Why this matters for first-party data strategy

Customer Match is one of the highest-performing targeting tools Google offers. Uploading your customer email lists to match against signed-in Google users consistently outperforms interest and demographic targeting because you are reaching people you already know. Losing that pipeline, even temporarily, means your Google campaigns revert to cold audiences while you fix the plumbing.

More broadly, this is Google accelerating the shift to its own data infrastructure. The Data Manager API gives Google more visibility into how and when first-party data is being uploaded, which fits the pattern we have seen across the industry: platforms want your data flowing through their systems, not yours.

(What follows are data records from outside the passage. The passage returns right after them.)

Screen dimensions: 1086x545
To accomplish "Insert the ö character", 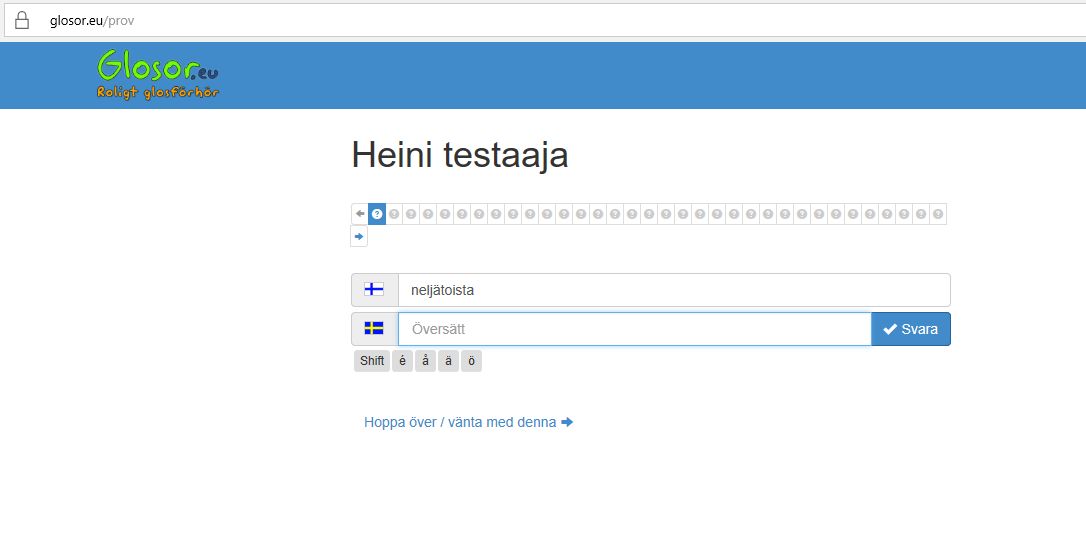I will 472,361.
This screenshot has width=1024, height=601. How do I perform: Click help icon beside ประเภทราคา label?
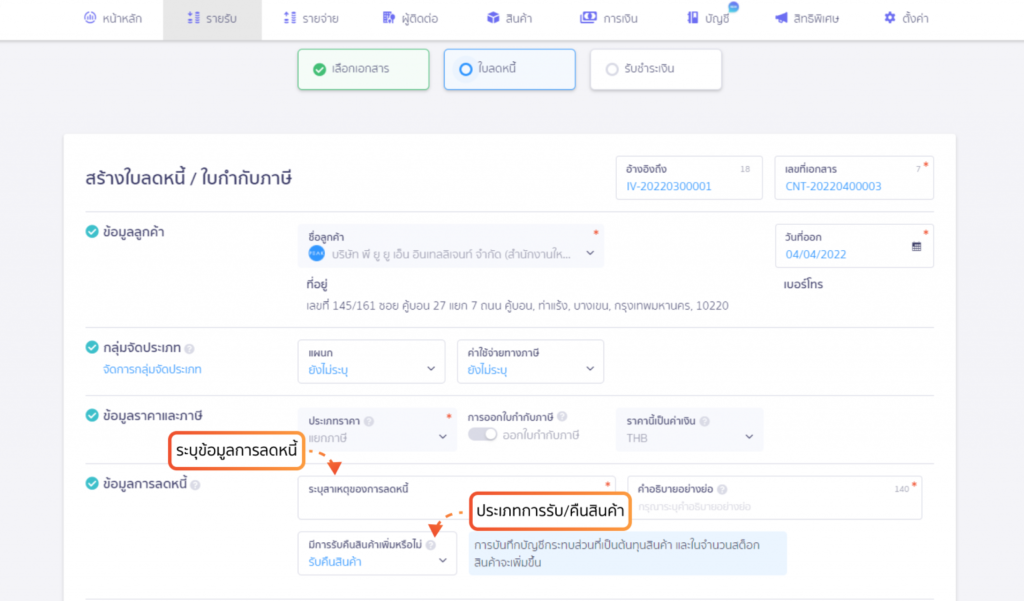pos(369,421)
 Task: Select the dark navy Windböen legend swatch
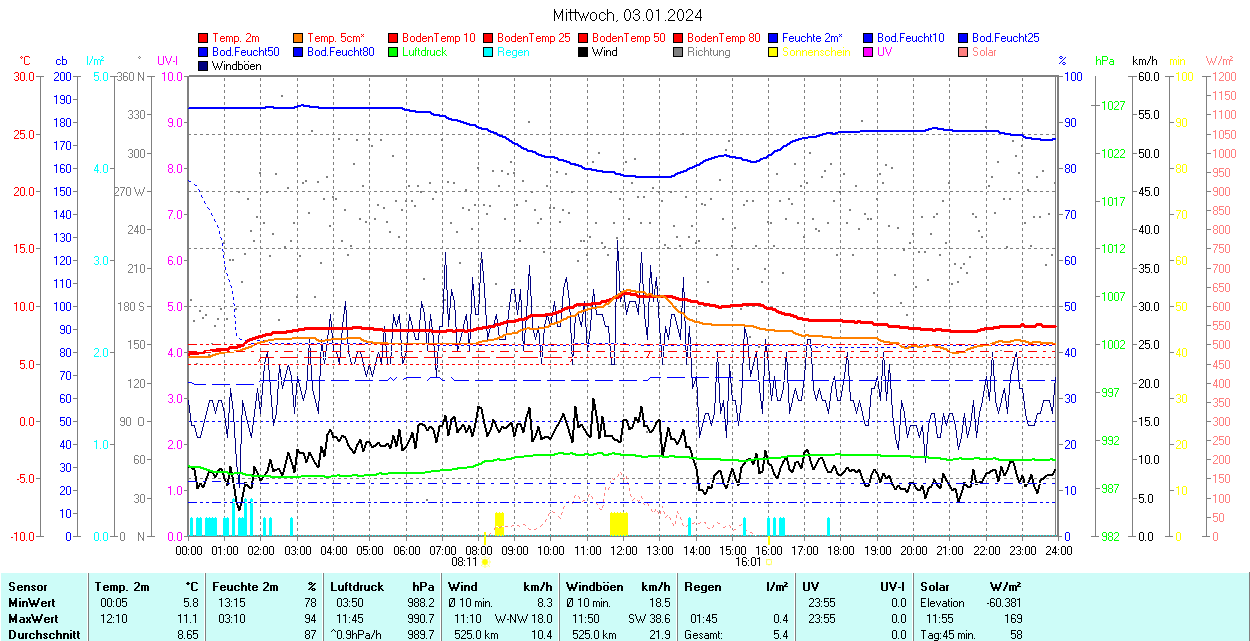tap(204, 66)
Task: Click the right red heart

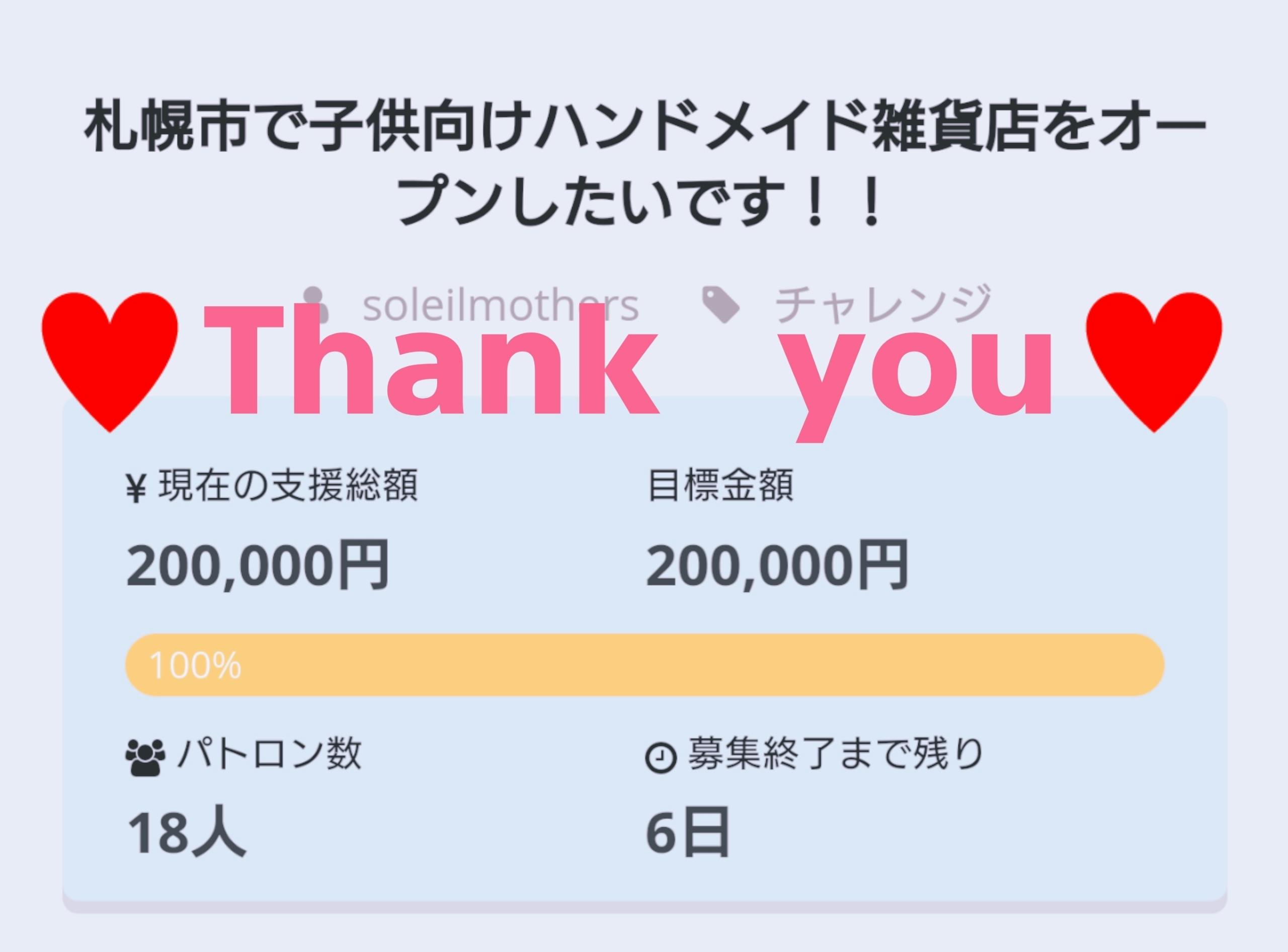Action: tap(1153, 358)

For marketers who have been investing in first-party data collection, this change is also a reminder that the infrastructure for activating that data needs to be maintained actively. A stale integration is not a working integration.

Key takeaways
-> Google disabled Customer Match uploads for inactive developer tokens as of April 1, 2026
-> Any token unused since before October 4, 2025 is now blocked from uploading audience lists
-> The Data Manager API is the required replacement pathway going forward
-> All other Google Ads API functionality (campaigns, bidding, reporting) is unaffected
-> This is part of Google’s broader push to consolidate first-party data through its own infrastructure

What this means for marketers

If your team manages Google Ads in-house, test your Customer Match sync today. Run a manual upload and see if it succeeds. If it fails, you need to migrate to the Data Manager API or use Google Ads Manager directly to upload lists while the technical fix is underway.

If you work with an agency or use a marketing automation platform to sync audiences to Google, contact them today to confirm the integration has been updated. Many platforms will have already migrated, but the ones that have not will be returning errors silently while your audience lists go stale.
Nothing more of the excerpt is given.